Prompt – Can you quote the entries word for word, from their first line through the line containing "pyautogui.click(x=2050, y=237)", including both of those lines?

--- Data for the task ---

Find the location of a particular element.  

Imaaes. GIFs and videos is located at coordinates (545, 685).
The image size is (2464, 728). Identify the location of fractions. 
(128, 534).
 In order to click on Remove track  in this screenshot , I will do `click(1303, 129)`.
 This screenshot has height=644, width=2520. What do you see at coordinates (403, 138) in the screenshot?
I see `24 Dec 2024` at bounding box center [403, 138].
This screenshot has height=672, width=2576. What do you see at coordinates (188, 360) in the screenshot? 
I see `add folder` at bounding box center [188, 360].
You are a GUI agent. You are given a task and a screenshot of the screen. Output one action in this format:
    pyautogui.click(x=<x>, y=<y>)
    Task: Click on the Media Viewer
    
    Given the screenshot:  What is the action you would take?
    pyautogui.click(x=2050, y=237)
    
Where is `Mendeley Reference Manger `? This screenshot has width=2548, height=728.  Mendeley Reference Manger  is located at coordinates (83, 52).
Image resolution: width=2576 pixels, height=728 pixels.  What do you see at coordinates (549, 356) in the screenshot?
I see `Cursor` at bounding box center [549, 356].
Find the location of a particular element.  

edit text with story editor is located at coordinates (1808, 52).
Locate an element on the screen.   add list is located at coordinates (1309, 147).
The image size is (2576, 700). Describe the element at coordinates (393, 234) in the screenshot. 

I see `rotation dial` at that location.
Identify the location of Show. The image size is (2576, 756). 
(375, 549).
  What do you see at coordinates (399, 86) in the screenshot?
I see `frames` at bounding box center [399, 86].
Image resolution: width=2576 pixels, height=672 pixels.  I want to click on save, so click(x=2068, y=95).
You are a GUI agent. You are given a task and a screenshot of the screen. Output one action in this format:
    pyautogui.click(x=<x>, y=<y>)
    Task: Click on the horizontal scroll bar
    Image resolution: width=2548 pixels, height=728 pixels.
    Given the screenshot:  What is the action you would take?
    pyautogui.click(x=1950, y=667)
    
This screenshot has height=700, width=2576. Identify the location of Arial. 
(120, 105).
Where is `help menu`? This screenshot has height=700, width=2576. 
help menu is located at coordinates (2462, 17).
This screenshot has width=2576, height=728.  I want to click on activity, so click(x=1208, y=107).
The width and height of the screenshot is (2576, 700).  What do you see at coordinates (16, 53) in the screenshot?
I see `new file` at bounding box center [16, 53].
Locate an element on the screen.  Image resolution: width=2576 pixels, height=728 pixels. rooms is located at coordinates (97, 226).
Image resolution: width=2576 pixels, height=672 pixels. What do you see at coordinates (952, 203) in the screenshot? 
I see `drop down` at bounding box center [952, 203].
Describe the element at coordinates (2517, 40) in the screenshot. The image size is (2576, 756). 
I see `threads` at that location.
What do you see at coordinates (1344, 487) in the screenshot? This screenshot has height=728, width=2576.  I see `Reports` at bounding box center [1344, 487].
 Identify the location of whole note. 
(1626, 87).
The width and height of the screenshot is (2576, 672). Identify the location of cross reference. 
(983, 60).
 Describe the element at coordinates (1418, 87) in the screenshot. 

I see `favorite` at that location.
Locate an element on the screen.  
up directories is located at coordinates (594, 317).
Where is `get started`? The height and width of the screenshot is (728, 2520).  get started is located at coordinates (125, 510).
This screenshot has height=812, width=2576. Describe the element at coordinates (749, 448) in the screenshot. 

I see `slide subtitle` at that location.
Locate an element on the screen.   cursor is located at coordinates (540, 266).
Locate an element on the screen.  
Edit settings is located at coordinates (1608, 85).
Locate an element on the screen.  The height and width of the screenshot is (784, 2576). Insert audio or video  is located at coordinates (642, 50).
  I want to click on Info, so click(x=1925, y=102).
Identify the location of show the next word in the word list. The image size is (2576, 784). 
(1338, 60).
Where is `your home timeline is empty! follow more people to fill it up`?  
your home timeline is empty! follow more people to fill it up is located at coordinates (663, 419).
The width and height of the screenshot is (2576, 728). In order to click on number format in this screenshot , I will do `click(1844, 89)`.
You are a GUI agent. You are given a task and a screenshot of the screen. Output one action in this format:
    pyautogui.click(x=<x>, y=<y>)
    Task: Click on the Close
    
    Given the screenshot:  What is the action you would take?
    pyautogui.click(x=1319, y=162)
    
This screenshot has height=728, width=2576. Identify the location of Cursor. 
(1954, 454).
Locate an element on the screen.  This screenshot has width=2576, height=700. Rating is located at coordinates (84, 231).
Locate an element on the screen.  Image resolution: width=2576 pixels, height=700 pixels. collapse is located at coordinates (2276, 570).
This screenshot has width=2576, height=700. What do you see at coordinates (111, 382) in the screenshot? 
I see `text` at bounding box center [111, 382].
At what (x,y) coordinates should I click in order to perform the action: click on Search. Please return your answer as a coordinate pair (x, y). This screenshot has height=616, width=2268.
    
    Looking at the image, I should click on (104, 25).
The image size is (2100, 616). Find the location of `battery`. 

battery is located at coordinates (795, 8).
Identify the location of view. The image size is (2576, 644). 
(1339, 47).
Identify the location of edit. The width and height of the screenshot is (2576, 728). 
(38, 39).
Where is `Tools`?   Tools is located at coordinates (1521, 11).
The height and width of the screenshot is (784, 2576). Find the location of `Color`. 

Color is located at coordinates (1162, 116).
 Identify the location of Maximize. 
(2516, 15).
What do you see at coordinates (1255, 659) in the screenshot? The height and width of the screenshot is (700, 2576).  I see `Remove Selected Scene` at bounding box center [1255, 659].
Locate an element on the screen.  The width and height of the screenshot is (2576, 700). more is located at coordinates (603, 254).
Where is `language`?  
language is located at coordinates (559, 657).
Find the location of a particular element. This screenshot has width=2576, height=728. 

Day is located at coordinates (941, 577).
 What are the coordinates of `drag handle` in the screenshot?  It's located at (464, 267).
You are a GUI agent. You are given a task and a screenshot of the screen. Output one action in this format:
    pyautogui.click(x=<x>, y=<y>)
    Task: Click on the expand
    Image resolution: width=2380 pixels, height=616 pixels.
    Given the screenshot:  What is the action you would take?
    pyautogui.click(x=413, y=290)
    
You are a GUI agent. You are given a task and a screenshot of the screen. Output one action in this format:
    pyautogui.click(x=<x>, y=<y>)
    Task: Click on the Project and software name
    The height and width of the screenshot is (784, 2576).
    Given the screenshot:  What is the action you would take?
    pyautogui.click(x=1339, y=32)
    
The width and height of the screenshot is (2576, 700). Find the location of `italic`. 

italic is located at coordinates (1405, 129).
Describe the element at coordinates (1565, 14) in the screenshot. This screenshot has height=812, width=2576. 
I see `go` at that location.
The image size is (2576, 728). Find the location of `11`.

---

Worked solution –
Find the location of a particular element.  

Imaaes. GIFs and videos is located at coordinates (545, 685).
The image size is (2464, 728). Identify the location of fractions. 
(128, 534).
 In order to click on Remove track  in this screenshot , I will do `click(1303, 129)`.
 This screenshot has height=644, width=2520. What do you see at coordinates (403, 138) in the screenshot?
I see `24 Dec 2024` at bounding box center [403, 138].
This screenshot has height=672, width=2576. What do you see at coordinates (188, 360) in the screenshot? 
I see `add folder` at bounding box center [188, 360].
You are a GUI agent. You are given a task and a screenshot of the screen. Output one action in this format:
    pyautogui.click(x=<x>, y=<y>)
    Task: Click on the Media Viewer
    
    Given the screenshot:  What is the action you would take?
    pyautogui.click(x=2050, y=237)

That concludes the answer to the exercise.